This project defines a python and C++ API to the class NgramLanguageModel which saves ngrams efficiently and can quickly calculate statistics (like jensen shannon distance between two models). It's written in C++ for speed and has a convenient python wrapper for convenience.
This project was based on the NgramLanguageModel class found in the improved wasserstein gan training code which can be found here https://github.com/igul222/improved_wgan_training
Setup:
To compile, simply run:
python setup.py build_ext --inplace
set the python path to find the .so file, and import normally
The Language Model
This code converts texts into an Ngram model. That means a text is analyzed and the ngrams present are counted and saved.
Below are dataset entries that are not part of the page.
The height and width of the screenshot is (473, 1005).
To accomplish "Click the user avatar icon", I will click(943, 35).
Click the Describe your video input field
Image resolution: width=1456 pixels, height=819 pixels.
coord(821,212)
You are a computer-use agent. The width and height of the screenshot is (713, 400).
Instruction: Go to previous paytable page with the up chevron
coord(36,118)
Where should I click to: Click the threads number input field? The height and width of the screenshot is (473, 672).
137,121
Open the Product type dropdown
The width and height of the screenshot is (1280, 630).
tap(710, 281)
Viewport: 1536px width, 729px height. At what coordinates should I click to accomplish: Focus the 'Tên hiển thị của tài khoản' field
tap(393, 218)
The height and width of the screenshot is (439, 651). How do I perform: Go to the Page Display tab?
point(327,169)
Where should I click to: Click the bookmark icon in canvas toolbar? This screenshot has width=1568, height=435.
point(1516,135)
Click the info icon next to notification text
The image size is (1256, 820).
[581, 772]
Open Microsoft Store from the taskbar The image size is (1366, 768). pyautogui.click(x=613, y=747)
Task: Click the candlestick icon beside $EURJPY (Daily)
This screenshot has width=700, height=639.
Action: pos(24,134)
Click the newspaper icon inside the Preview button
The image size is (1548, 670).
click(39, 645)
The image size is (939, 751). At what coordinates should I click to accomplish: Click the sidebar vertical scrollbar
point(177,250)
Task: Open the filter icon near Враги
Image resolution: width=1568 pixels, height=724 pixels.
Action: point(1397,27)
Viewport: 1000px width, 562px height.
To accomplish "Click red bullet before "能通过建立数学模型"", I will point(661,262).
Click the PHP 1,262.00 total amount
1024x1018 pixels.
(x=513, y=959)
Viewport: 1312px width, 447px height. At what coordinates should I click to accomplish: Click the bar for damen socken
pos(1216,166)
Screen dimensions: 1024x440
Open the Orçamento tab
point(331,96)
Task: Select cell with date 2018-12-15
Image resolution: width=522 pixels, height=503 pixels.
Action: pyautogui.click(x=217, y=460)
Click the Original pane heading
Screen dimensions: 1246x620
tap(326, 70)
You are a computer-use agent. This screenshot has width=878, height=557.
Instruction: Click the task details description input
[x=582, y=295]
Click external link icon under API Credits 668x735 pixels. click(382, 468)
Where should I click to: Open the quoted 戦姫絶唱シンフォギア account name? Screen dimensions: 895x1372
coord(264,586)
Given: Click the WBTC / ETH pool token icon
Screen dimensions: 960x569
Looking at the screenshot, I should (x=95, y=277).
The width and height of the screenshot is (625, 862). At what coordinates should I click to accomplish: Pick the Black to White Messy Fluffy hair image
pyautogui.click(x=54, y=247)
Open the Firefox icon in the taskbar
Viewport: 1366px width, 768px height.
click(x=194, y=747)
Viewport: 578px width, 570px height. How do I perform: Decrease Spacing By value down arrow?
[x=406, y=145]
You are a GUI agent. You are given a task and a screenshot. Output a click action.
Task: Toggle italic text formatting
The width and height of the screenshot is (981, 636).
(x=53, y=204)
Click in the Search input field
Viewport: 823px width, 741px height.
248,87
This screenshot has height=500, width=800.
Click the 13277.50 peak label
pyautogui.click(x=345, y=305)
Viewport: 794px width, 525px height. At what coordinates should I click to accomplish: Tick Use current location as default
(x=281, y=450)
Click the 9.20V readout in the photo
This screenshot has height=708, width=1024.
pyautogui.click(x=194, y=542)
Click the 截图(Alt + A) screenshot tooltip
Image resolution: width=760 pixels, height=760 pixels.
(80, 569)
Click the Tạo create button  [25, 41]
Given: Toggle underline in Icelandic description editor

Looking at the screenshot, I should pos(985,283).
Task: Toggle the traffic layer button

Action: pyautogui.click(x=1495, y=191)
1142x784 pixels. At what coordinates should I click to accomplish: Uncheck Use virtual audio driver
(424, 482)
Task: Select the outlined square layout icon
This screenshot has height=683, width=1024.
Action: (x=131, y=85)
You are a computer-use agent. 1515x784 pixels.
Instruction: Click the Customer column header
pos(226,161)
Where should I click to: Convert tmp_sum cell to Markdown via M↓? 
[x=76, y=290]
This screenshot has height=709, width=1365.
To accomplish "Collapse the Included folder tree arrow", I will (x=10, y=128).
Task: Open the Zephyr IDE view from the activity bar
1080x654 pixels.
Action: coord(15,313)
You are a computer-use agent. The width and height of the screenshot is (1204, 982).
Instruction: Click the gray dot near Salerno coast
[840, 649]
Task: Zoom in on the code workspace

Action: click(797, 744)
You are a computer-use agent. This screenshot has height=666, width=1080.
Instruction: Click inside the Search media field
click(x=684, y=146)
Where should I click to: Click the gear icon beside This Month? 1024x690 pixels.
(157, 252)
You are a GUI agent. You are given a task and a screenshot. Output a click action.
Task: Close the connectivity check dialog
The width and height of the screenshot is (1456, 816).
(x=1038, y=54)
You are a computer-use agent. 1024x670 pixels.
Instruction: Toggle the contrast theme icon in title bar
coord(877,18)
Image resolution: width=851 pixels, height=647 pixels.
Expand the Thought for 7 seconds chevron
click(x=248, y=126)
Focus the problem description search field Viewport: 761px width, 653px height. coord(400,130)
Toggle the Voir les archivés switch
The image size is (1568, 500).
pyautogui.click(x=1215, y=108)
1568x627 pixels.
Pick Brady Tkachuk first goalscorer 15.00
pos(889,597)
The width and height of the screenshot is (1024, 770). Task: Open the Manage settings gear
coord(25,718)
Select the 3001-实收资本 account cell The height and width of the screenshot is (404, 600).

With this model all present ngrams can be accessed, or the distribution of ngrams between different models can be analyzed (for example the jensen shannon distance.
If we analyze the following text: 'the cat ate the bat' we can build 1 and 2 gram models
1-gram model:
1-gram | frequency |
---|---|
t | 5 |
h | 2 |
e | 3 |
[space] | 4 |
c | 1 |
a | 3 |
b | 1 |
2-gram model:
2-gram | frequency |
---|---|
th | 2 |
he | 2 |
e[space] | 3 |
[space]c | 1 |
ca | 1 |
at | 3 |
t[space] | 1 |
[space]a | 1 |
te | 1 |
[space]t | 1 |
[space]b | 1 |
ba | 1 |
In order to efficiently store the ngrams, it's helpful to save them in a tree format. for example, if to store the 3-grams 'cat', 'car' and 'bat', they can be saved like this
|
/ \
/ \
/ \
| |
b c
| |
a a
| / \
t t r
Then searching to see if a some other 3gram is in the model takes has a complexity of O(3) and the model is very memory efficient. This is achieved with some efficient C++ pointer magic and is much faster than the original python implementation
Example:
See test_language_model.py for a few examples.